Tout au long de son histoire, ou presque, l'Empire ottoman a été présent sur le continent européen. De ce fait, il a toujours vécu au contact immédiat des pays européens : voilà une donnée fondamentale de son histoire qui le distingue de celles des grandes civilisations extra-européennes, comme les mondes indien, japonais ou chinois. Pratiquement dès leur apparition sur la scène de l'histoire, les Ottomans ont été confrontés à "l'autre" européen.
De même que la menace ottomane a joué un rôle déterminant dans l'histoire de l'Europe - au point que certains y voient l'origine de l'idée même de l'unité européenne -, de même, pour les Ottomans, la cohabitation en Europe et avec l'Europe, qu'elle soit chrétienne, capitaliste ou impérialiste, a été décisive.
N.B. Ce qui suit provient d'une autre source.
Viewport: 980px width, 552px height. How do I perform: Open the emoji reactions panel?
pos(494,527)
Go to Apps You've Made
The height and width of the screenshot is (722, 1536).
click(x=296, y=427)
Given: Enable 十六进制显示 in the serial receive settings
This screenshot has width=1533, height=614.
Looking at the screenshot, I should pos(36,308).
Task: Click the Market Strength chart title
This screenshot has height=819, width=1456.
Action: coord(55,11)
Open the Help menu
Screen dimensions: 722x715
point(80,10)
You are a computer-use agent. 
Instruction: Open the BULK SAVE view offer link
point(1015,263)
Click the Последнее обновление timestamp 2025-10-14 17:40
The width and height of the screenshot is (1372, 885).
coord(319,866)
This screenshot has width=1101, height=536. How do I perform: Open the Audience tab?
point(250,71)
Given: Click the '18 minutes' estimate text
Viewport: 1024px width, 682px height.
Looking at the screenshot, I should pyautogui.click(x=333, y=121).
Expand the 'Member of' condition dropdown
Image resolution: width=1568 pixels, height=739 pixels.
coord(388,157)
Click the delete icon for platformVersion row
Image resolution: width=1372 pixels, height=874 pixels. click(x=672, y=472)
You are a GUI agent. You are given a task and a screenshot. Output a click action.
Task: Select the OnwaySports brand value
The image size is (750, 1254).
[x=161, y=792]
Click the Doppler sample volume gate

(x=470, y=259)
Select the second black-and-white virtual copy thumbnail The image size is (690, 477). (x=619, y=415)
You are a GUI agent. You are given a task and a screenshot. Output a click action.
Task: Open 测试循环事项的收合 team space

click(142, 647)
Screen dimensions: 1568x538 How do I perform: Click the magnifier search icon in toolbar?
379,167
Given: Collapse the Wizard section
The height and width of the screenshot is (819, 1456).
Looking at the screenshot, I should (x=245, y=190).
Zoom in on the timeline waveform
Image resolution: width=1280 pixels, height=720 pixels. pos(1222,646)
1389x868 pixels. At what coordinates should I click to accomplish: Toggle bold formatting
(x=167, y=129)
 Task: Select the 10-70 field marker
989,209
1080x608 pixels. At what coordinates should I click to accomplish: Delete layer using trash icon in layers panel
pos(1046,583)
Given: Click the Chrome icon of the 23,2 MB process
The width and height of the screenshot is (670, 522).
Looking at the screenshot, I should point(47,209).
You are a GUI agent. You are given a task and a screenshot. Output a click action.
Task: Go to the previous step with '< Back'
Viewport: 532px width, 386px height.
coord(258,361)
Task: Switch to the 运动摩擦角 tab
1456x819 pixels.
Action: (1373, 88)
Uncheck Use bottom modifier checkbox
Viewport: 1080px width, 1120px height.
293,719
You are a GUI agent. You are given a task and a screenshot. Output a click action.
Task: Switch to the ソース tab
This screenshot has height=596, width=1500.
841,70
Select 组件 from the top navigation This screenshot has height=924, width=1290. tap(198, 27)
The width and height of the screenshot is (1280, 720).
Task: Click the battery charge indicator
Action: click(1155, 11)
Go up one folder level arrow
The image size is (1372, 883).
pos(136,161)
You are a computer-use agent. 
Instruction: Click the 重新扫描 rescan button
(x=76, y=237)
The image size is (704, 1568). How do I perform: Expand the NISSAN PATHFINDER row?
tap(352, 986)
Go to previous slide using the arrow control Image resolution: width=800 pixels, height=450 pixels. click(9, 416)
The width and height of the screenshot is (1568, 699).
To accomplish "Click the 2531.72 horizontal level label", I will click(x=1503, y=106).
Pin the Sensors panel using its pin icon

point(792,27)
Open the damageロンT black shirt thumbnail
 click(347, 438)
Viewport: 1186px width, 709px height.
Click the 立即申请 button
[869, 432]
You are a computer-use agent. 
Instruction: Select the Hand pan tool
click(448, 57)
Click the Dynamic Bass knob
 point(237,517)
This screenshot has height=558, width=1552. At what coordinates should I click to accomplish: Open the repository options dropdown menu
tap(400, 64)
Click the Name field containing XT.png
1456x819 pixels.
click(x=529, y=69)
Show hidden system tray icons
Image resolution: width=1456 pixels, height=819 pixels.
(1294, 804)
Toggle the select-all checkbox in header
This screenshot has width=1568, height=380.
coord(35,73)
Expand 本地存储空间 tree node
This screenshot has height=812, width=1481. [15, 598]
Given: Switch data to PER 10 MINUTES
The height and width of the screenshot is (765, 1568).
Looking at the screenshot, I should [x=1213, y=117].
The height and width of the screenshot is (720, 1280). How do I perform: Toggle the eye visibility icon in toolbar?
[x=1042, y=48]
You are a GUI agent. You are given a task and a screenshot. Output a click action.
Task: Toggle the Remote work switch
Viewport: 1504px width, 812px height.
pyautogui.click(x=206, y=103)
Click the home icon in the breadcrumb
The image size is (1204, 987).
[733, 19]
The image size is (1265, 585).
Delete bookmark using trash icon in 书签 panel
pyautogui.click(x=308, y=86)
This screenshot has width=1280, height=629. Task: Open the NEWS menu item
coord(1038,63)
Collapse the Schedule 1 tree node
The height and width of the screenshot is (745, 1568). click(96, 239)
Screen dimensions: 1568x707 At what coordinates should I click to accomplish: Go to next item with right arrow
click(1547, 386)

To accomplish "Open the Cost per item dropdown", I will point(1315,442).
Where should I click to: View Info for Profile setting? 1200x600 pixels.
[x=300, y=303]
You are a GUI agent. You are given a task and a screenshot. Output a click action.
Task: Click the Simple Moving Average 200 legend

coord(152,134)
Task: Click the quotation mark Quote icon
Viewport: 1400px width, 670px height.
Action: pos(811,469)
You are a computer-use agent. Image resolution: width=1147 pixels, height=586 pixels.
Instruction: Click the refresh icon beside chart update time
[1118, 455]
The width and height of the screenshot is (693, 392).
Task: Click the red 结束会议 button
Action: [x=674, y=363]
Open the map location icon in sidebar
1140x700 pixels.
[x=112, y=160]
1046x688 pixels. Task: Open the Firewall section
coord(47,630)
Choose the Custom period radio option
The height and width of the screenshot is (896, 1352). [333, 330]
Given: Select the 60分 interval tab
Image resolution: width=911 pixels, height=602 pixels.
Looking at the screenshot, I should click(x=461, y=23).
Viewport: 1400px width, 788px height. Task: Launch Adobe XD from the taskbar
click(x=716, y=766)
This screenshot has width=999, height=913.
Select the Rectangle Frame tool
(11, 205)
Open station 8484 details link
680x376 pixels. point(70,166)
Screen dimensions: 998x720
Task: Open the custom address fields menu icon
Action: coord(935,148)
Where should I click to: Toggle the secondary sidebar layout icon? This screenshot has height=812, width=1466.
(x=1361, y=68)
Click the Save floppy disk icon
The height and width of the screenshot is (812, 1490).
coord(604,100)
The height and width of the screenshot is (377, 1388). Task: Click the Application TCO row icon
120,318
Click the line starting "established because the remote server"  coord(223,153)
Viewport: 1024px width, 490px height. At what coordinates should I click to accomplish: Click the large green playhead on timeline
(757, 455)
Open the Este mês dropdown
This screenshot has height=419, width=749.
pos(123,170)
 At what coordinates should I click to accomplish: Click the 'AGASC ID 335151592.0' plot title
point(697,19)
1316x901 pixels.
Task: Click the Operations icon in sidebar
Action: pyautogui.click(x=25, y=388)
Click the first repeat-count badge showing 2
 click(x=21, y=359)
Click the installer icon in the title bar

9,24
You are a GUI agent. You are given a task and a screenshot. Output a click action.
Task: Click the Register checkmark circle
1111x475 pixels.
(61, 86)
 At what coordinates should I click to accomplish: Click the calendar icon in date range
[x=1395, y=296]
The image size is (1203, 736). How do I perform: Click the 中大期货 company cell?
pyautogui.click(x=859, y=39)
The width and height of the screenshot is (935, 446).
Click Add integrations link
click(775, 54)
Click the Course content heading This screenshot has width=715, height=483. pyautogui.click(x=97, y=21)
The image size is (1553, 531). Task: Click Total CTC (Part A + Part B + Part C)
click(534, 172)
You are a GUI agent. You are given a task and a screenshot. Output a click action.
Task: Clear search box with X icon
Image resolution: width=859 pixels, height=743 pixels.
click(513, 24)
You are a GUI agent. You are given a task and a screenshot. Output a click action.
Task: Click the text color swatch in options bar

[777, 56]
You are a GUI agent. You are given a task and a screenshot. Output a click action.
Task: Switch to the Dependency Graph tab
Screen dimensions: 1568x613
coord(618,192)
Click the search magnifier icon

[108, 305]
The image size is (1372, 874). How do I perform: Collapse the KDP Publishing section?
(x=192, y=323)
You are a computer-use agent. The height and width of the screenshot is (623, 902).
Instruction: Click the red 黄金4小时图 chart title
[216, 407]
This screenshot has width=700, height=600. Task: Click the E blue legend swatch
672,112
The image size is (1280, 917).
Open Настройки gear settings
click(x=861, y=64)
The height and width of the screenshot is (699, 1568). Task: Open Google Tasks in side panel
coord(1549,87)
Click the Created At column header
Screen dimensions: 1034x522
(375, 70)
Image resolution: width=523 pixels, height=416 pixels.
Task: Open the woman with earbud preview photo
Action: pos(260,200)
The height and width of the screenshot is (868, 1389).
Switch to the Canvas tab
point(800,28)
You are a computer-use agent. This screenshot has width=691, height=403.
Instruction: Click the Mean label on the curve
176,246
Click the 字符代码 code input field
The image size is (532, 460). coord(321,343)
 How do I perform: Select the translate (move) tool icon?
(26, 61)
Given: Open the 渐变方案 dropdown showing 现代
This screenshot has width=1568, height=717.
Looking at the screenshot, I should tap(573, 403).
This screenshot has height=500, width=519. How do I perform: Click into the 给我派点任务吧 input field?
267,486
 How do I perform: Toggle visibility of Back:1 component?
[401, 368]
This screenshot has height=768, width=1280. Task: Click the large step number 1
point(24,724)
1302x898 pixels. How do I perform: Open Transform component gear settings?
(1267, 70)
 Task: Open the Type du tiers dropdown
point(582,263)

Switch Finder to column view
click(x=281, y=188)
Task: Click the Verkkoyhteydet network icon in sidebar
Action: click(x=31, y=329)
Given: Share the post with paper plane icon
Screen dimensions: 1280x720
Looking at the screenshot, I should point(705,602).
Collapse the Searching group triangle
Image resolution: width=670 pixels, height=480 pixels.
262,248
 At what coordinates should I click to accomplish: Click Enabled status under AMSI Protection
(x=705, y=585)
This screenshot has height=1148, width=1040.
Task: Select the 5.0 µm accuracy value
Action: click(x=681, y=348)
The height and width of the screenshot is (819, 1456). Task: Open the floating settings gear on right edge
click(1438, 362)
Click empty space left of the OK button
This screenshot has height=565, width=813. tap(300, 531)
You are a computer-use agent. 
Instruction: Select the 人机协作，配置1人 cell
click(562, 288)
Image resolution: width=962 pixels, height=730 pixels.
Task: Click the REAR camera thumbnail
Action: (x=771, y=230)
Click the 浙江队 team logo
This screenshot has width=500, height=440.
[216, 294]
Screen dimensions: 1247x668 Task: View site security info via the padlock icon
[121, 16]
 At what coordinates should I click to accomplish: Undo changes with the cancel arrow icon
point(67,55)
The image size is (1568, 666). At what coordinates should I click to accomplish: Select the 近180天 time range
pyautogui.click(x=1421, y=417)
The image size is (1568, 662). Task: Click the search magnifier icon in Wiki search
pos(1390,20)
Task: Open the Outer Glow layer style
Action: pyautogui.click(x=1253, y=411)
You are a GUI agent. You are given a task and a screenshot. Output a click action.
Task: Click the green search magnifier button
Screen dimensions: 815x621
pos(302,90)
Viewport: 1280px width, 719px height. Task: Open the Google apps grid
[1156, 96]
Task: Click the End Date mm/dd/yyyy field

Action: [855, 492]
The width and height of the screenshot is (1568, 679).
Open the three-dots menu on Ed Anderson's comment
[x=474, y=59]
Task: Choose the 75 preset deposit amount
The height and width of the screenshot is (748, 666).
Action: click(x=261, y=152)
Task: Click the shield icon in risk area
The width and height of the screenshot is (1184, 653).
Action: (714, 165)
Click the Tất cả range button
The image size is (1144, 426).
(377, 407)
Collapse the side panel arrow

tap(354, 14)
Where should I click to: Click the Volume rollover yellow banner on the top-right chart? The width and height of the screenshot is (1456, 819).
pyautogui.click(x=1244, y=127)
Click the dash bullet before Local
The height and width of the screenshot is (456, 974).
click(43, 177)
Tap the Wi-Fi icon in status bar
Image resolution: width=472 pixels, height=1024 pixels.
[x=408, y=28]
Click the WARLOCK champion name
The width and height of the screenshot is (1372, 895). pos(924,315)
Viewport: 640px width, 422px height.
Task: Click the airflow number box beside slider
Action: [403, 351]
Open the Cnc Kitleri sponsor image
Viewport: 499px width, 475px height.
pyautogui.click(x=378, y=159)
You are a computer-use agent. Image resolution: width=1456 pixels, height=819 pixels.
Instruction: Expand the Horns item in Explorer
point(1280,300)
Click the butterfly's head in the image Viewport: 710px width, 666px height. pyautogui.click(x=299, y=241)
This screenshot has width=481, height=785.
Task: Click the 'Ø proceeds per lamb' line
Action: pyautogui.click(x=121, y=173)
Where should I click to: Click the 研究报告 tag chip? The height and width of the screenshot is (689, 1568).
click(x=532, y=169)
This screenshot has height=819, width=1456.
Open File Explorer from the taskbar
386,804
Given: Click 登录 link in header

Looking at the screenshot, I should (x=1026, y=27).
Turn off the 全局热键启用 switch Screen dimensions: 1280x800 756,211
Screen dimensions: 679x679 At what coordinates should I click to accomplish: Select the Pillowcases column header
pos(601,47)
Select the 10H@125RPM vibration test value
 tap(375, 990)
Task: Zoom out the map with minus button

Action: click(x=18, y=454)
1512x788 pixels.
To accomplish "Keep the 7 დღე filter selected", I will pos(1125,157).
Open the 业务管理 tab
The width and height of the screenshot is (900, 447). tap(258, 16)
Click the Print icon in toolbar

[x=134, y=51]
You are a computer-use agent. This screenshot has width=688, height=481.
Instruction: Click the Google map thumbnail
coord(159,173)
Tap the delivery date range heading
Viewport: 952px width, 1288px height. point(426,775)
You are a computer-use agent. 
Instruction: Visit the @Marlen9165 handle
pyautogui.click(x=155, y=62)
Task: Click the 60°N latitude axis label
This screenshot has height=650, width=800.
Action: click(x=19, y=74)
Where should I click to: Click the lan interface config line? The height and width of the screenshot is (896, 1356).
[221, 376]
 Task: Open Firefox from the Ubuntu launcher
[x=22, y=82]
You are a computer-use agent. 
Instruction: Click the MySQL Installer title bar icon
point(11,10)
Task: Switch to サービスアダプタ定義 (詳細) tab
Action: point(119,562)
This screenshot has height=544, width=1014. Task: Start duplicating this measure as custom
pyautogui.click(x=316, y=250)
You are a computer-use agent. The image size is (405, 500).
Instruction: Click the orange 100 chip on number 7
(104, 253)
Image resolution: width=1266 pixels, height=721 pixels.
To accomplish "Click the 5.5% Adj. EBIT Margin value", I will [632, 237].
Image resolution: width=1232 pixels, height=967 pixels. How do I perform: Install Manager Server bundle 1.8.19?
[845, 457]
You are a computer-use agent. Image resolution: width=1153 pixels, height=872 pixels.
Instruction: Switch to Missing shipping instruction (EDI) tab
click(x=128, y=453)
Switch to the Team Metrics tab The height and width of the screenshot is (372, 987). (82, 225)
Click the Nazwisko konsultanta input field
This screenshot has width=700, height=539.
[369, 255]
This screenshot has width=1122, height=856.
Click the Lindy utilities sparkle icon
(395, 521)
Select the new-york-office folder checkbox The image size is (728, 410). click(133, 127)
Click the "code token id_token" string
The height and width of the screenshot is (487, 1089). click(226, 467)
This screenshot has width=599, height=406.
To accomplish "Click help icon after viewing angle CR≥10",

Comment se maintenir avec un tel voisinage ? Telle a été la question pour les Ottomans.
Cette question a commencé à se compliquer au XVIIIe siècle avec l'expansion russe vers la Crimée, les Balkans, les Détroits et les mers chaudes. La géographie et l'histoire ont fait que l'Empire ottoman barrait la route aux ambitions de l'empire des tsars. Pour les Ottomans, la grande question au XIXe siècle - et jusqu'à la Première Guerre mondiale - a été la question russe. Les deux dates qui encadrent ce que l'on peut appeler le "long" XIXe siècle ottoman, 1774 et 1914, sont des guerres contre la Russie ; dans l'intervalle, cinq autres conflits armés ont éclaté avec le grand voisin du nord. C'est le tsar Nicolas Ier qui, en 1853, a lancé la formule appelée à faire fortune : "L'Empire ottoman est l'homme malade de l'Europe". Que faire face aux ambitions de celui que Dostoïevski appelait le "géant" ? Sur quelles forces pouvait-on s'appuyer pour résister à cette poussée ? Etait-il possible de trouver avec les Russes un compromis ? Sur quelles autres puissances européennes pouvait-on miser ?
A partir du dernier quart du XVIIIe siècle, la présence ottomane en Europe s'est trouvée doublement menacée : de l'extérieur, par les visées autrichiennes et les convoitises russes, et, de l'intérieur, par les aspirations des populations chrétiennes à l'autonomie et à l'indépendance. Tel est le sens de la fameuse question d'Orient : l'Empire ottoman va-t-il pouvoir se maintenir en Europe ? Et sinon, qui va le remplacer ?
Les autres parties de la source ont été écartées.